『天気の子』から“人間性のゆくえ”を考える ポストヒューマン的世界観が意味するもの
現代アニメのポストヒューマン性
何にせよ、『天気の子』がさまざまな面で、今日のポストヒューマン的な表現や世界観に馴染んでいることは明らかなように思えます。そして、そのことはまさに現代のアニメーション表現が抱えている本質的な問題とも一脈通じるところがあるでしょう。
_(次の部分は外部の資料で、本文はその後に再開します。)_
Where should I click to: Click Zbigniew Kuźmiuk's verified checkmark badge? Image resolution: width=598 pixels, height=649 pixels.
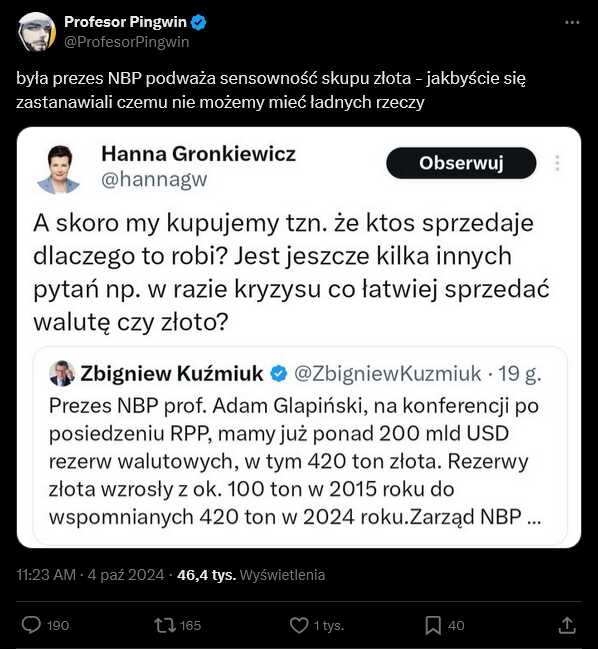(x=279, y=373)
たとえば、批評家の石岡良治は最近刊行した新著で、『ぱにぽにだっしゅ!』(2005)に触れながら、「シャフト作品における物と情報のあり方は、人間以外の様々な事物が「群像劇」のエージェントとなる状況を作り上げてい」(『現代アニメ「超」講義』PLANETS、98ページ)ると述べていますが、この指摘は、「人間以外の様々な事物」がかつてとは異なったあり方で人間と関わってくる様子が描かれるという点において、『天気の子』で示されたようなポストヒューマン的なリアリティとも共通する部分があります。
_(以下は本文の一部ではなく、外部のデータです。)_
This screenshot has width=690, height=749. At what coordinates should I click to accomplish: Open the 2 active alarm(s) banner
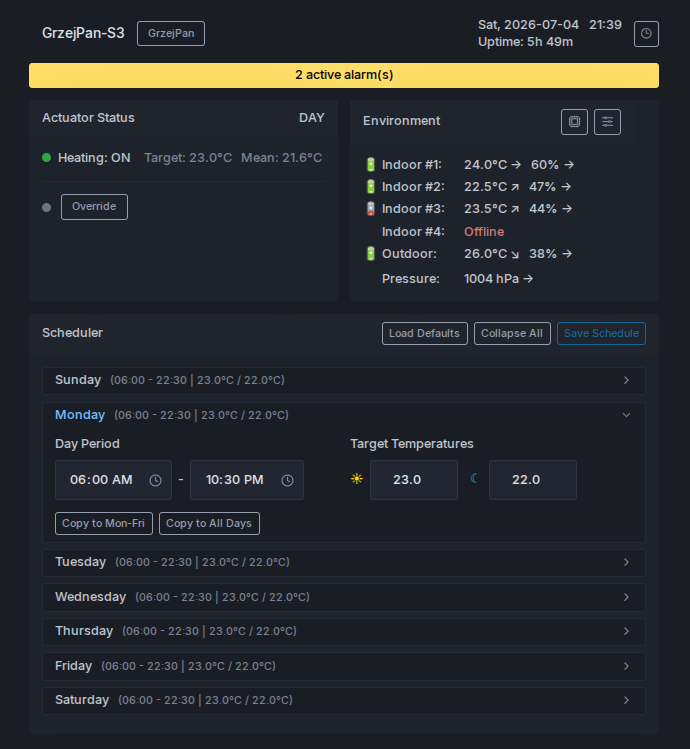click(344, 75)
あるいは、今日のアニメーション作品が従来のイメージの「人間」とはかけ離れた存在を描くようになっているのではないかという見立ては、アニメーション研究の土居伸彰も同様に提起しているものです(『21世紀のアニメーションがわかる本』)。土居によれば、現代のアニメーション表現には、「『私』から『私たち』へ」とでも要約できるような表現上のパラダイムシフトが見られるといいます。いってみれば、ディズニーからスタジオジブリまで、かつての20世紀的なアニメーションが確固としたアイデンティティを備え、世界と対峙する「私」を描いていたのだとすれば、21世紀の近年になって現れたアニメーションの注目作は、おしなべて複数の「私」があいまいに入れ替え可能となり、匿名的に共存し合う他者性のない「私たち」を描いている。土居は、そうした新たなキャラクター像を「棒人間」や「ゾンビ」といった言葉でいいかえているのですが、これもまた紛れもなく通常の人間から逸脱したポストヒューマンの姿そのものだろうと思います。土居は、そうした――ここでの表現を使えば――ポストヒューマン的な存在の具体的な例を、『映画 聲の形』(2016)や、まさに『君の名は。』に見出していたのであり、その文脈を踏まえても、『天気の子』がやはりそうしたパラダイムに沿って成立していることは一定の程度以上に確かなように感じられます。
以上、さまざまな観点から辿ってきましたが、『天気の子』は「人間以後」の秩序や主体像をはっきりと垣間見せてくれるアニメーションだといえるのではないでしょうか。